SAARC vs BIMSTEC: A Subregional Pivot

How India shifted subregional energy from a paralyzed SAARC to BIMSTEC after 2014, and what the pivot signals about Neighbourhood First.

The Architecture and Its Deadlock

The South Asian Association for Regional Cooperation (SAARC) was established by the Dhaka Charter on 8 December 1985 by Bangladesh, Bhutan, India, the Maldives, Nepal, Pakistan, and Sri Lanka; Afghanistan acceded in April 2007 at the 14th Summit in New Delhi. The Charter's Article X(2) requires that decisions at all levels be taken on the basis of unanimity, and Article X(1) excludes bilateral and contentious issues from deliberations. Those two clauses together hand every member — most consequentially Pakistan — a structural veto over the pace and substance of regional cooperation.

For most of its existence SAARC produced framework instruments without enforcement teeth: the South Asian Preferential Trading Arrangement (SAPTA, 1993), the South Asian Free Trade Area Agreement (SAFTA, signed at Islamabad on 6 January 2004, in force 1 January 2006), the SAARC Convention on Suppression of Terrorism (1987) and its Additional Protocol (2004). Intra-SAARC trade has hovered near 5 percent of members' total trade, against roughly 25 percent for ASEAN, a gap the Asian Development Bank has documented repeatedly since its 2009 Quantification of Benefits from Regional Cooperation in South Asia study.

The 2016 Inflection

The 19th SAARC Summit was scheduled for Islamabad on 15–16 November 2016. Following the 18 September 2016 attack on the Indian Army brigade headquarters at Uri in Jammu and Kashmir, India's Ministry of External Affairs announced on 27 September 2016 that the "prevailing circumstances" made participation impossible; Bangladesh, Bhutan, Afghanistan, the Maldives, and Sri Lanka withdrew within 48 hours, and the summit was postponed indefinitely. No SAARC summit has been held since the 18th in Kathmandu (26–27 November 2014). The Secretariat in Kathmandu continues to function, but ministerial machinery is frozen.

= REQUIRED WORK =
[A] Answer these questions using the article on SAARC and BIMSTEC, giving each answer on its own line with the matching mark.
(i) On what date was SAARC established by the Dhaka Charter?
(ii) Which article of the Charter requires decisions at all levels to be taken on the basis of unanimity?
(iii) Where and on what dates was the 18th SAARC Summit held?
[B] Write the next part of the article on SAARC and BIMSTEC, beginning after its final sentence.

= DATA EXCERPT =
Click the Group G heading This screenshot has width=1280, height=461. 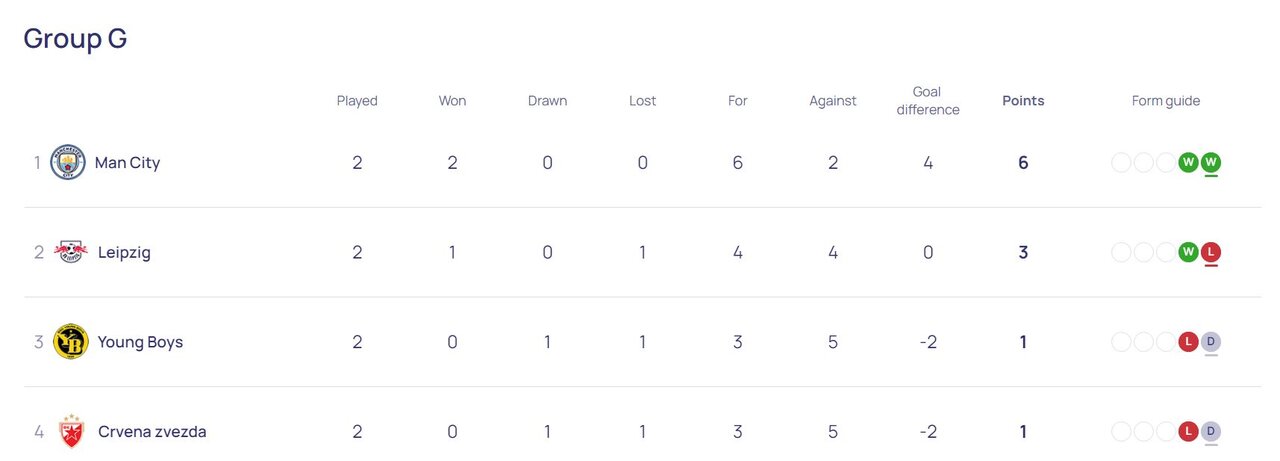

= ANSWERS IN ORDER =
[A]
(i) 8 December 1985
(ii) Article X(2)
(iii) Kathmandu, 26–27 November 2014

[B]
India's response was not to attempt to repair SAARC but to redirect political capital. On 15–16 October 2016, less than three weeks after the Islamabad cancellation, Prime Minister Narendra Modi hosted the BIMSTEC leaders as outreach partners at the BRICS Summit in Goa — the first time BIMSTEC was elevated to a BRICS-adjacent platform. The MEA briefing of 10 October 2016 described BIMSTEC as a vehicle for "a peaceful, prosperous and sustainable Bay of Bengal region," language that has since become standard in South Block readouts.

What BIMSTEC Offers Structurally

The Bay of Bengal Initiative for Multi-Sectoral Technical and Economic Cooperation was founded by the Bangkok Declaration of 6 June 1997 (originally BIST-EC; Myanmar joined December 1997, Nepal and Bhutan in 2004). Its seven members — Bangladesh, Bhutan, India, Myanmar, Nepal, Sri Lanka, Thailand — exclude Pakistan and the Maldives but include two ASEAN states, structurally bridging Neighbourhood First and Act East. The BIMSTEC Charter, signed at the 5th Summit in Colombo on 30 March 2022 and in force from 20 May 2024, gave the grouping legal personality for the first time and consolidated cooperation into seven sectors with lead countries (India leads Security; Thailand, Connectivity; Bangladesh, Trade and Investment).

Unlike SAARC, BIMSTEC's decision rules do not enshrine a unanimity veto in identical terms, and its agenda — the Master Plan for Transport Connectivity adopted in 2022, the Coastal Shipping Agreement signed at the 6th Summit in Bangkok on 4 April 2025 — focuses on physical and economic integration rather than political reconciliation.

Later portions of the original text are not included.